» **Text segment**
============================================================

The petition from Imo loomed very large and hope had bloomed; but the case was probably doomed the moment Bayelsa was mooned by the Supreme Court.

Nigeria’s highest court had, on 14 January 2020 – following a petition brought by the opposition party – nullified the election of Hon. Emeka Ihedioha of the People’s Democratic Party (PDP) in the Imo State governorship election of 19 March 2019. Ihedioha and the PDP had filed an application on 6 February 2020 pleading with the Supreme Court to reverse that ruling. On Tuesday, 3 March 2020, after some delay in the controversial case, the Supreme Court ruled on the application: it refused to grant the plea and threw out the audacious application for want of merit.

The court’s dismissive ruling came as a shocking conclusion to the high-profile case, but it was not entirely surprising given the precedent of what transpired very recently in Bayelsa State where the court had refused even to entertain a judicial review of its initial ruling.

The Supreme Court was clearly in no mood for legal experimentation.

The Nigerian apex court had seemed apoplectic when the All Progressives Congress (APC) filed a petition asking it to review its ruling in the contested outcome of Bayelsa State 2019 gubernatorial election. The court had earlier delivered a ruling overturning the presumed victory of APC’s candidate in that state’s election, Mr. David Long, on the basis that his running mate, Mr. Biobarakuma Degi-Eremienyo, had filed forged certificates of qualification with the Independent National Electoral Commission (INEC). The apex court seemed upset to be asked by the losing side to review its judgement. In a splenetic February 26, 2020 decision, the court threw out the petition saying that it was “vexatious, frivolous, and constituted a gross abuse of court process.”

============================================================

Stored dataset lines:

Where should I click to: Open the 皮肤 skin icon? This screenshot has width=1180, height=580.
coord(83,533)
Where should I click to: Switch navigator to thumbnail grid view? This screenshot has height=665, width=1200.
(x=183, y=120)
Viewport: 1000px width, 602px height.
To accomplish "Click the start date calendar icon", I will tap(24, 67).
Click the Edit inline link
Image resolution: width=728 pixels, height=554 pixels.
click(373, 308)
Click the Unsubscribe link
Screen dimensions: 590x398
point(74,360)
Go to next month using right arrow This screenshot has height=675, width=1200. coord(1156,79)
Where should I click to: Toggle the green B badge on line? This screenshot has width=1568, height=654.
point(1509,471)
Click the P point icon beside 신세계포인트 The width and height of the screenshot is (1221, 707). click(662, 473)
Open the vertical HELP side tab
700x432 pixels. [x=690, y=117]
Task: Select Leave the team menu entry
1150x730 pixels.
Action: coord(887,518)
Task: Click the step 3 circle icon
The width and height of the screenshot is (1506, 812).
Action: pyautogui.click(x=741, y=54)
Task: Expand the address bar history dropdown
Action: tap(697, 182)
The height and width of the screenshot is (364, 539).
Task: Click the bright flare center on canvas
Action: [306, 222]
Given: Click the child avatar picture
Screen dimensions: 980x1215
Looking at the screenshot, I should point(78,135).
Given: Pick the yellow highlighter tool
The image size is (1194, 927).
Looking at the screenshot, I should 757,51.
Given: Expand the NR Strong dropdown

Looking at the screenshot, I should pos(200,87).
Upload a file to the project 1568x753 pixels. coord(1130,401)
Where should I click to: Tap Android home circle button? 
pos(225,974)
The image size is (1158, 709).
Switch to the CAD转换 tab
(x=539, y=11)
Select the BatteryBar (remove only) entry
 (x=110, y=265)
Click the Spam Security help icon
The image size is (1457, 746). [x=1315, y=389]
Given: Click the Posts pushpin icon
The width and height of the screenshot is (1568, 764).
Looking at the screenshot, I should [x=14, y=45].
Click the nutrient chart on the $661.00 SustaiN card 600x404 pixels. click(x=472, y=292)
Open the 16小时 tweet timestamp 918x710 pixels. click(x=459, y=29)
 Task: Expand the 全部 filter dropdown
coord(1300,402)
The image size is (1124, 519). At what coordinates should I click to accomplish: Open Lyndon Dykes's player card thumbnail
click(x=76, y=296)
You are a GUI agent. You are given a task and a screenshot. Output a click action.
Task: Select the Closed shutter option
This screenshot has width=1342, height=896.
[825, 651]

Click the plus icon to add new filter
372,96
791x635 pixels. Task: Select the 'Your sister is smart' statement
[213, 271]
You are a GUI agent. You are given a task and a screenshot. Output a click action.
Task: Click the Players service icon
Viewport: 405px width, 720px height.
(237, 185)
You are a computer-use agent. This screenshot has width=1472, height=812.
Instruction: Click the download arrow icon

============================================================

» **Task statement**
Set down the passage about the Supreme Court rulings on the Imo and Bayelsa elections word for word, starting at "The petition from" and ending at "want of merit.".

» **The output**
The petition from Imo loomed very large and hope had bloomed; but the case was probably doomed the moment Bayelsa was mooned by the Supreme Court.

Nigeria’s highest court had, on 14 January 2020 – following a petition brought by the opposition party – nullified the election of Hon. Emeka Ihedioha of the People’s Democratic Party (PDP) in the Imo State governorship election of 19 March 2019. Ihedioha and the PDP had filed an application on 6 February 2020 pleading with the Supreme Court to reverse that ruling. On Tuesday, 3 March 2020, after some delay in the controversial case, the Supreme Court ruled on the application: it refused to grant the plea and threw out the audacious application for want of merit.